For Ti Ti from PaPa Al
Several months ago, Ti Ti, my granddaughter, asked me to send her a picture of me. Instead of a single photo, I sent two of me as a toddler. Then, I got into the routine of sending Ti Ti more pictures. The second was when I graduated from high school and my prom date. The third set had to do with a snowman and me.
Like the others, this essay has to do with Ti Ti’s PaPa Al. The first photo is of me with a pretzel. My parents treated me to a huge pretzel when I was around four. Apparently, it was a happy day for me. I had the entire pretzel to myself.
This photo was taken on our front porch on Whitman Terrace in Merchantville, NJ. A couple of years later, we moved to Norwood Ave. in Pennsauken, where I attended Collins Tract Elementary School. Ti Ti is probably wondering what’s with all these details. Well, Ti Ti, it has to do with pretzels.
Look at my happy face with my pretzel. Four years later, people were getting ready for Christmas. A month later, I would be nine. I spent a couple of weeks working at Aunt Charlotte's candy store in Merchantville, NJ. Brooks Oakford owned Aunt Charlette’s. Back then, everyone called him Bud. He was my cousin.
Bud asked me whether I would help him as the store prepared for Christmas. I don’t remember what I got for Christmas that year, but my best gift was helping Bud. I felt like the kid in the proverbial candy store. They made all sorts of candy and ice cream. As I worked, I could see, smell, and sample everything.
However, I loved working on the chocolate coating machine the most of all my various tasks. I would sit at the end of the long conveyor belt and would place pretzels on the moving belt. Then, the belt would move through the coating process. By the time the pretzel reached the end of the conveyor belt, someone would remove the pretzel and box them. This is what the coating machine did.

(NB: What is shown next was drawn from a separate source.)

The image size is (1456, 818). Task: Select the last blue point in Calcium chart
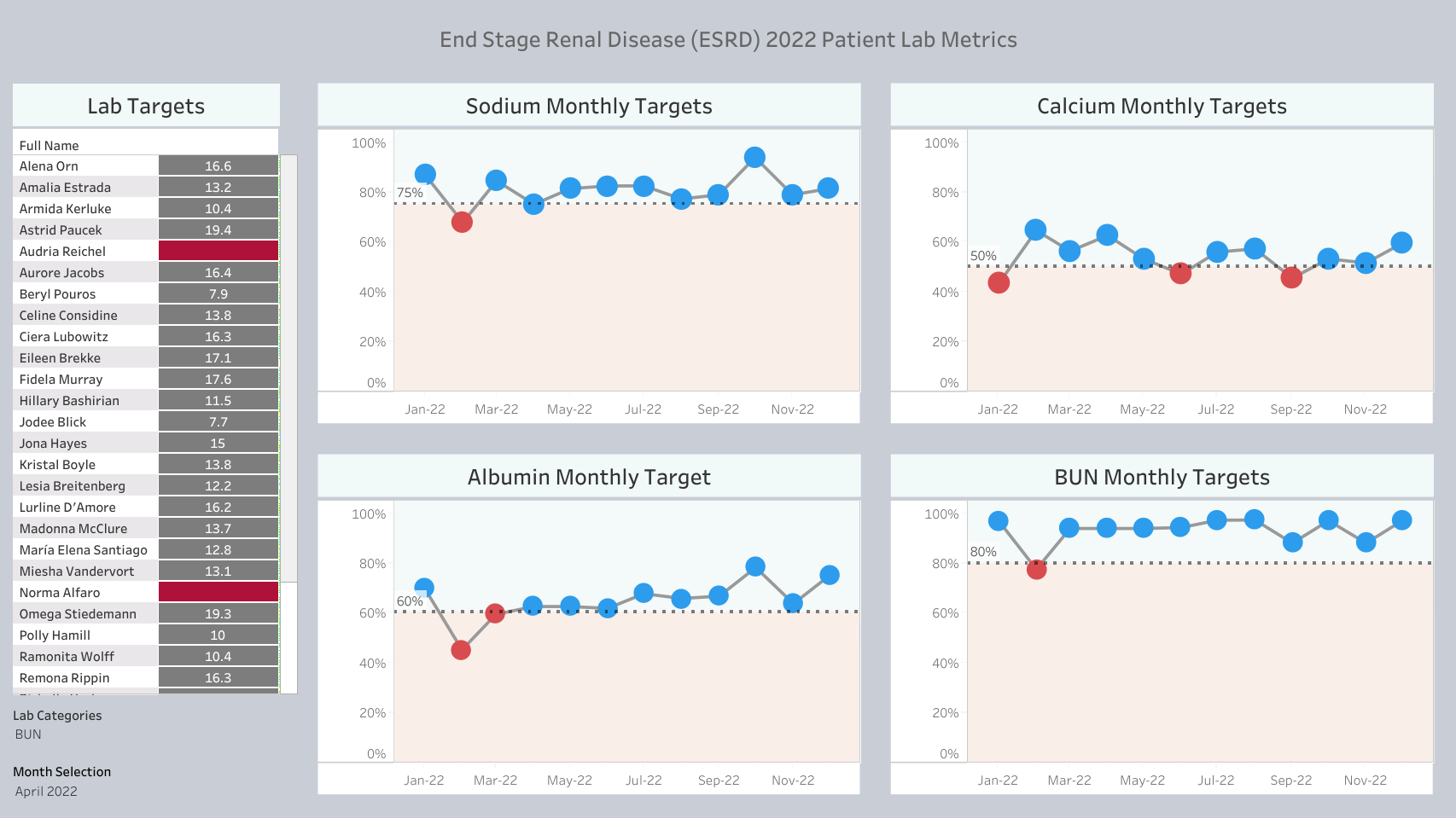[x=1401, y=242]
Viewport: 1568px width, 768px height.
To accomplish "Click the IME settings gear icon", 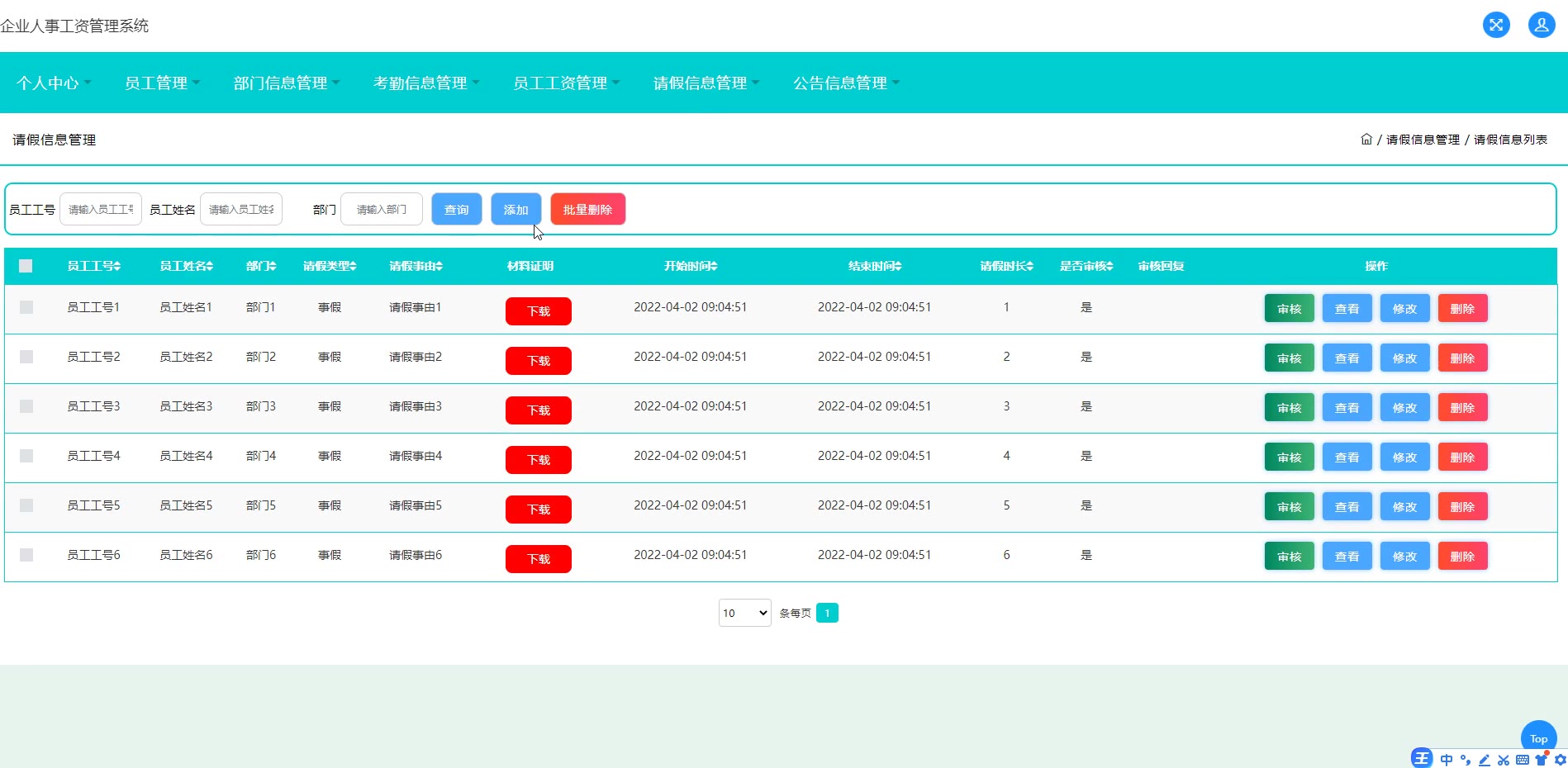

However, it took me until college before I understood Bud’s gift. I thought that working in a candy store was the gift. I missed Bud’s more significant gift. Bud saw something in me and acted upon it. He trusted me around large machinery and believed I could do the job without getting hurt.
Bud showed me the coating machine I used a lifetime ago. Talk about being back memories.
I took Bud and Bunny, his wife, and his four daughters to a local restaurant a dozen years ago. During our meal, I thanked Bud for believing in me. His gift radically changed my mindset, even though I didn’t realize it then.
My awakening to Bud’s gift occurred when I went to Muskingum College from 1961-65. In my junior year at Muskingum College, there was a required 10-hour class, which you could take either as a junior or senior year. The class was called The Arts. Louie Palmer was the professor. I took the class in my junior year. While I got a B in the class, I didn’t ace it.
Nonetheless, Louie saw something in me. At the end of the second semester, he called me into his office. Louie asked me to be his teaching assistant during my senior year. I taught several subsections weekly and wrote and graded the midterms and finals for both semesters during my senior year. I got Louie’s message of believing in me. It didn’t take long before I realized Bud had done the same thing for me.
The final photo for Ti Ti is my senior class photo at Muskingum. Ti Ti will say I haven’t changed much over the last six decades.
At this end of my journey down the yellow brick road of life, I am still coating pretzels with chocolate.
In closing, my suggestion to my readers is to teach someone how to coat pretzels with chocolate. Bud’s teaching changed my life.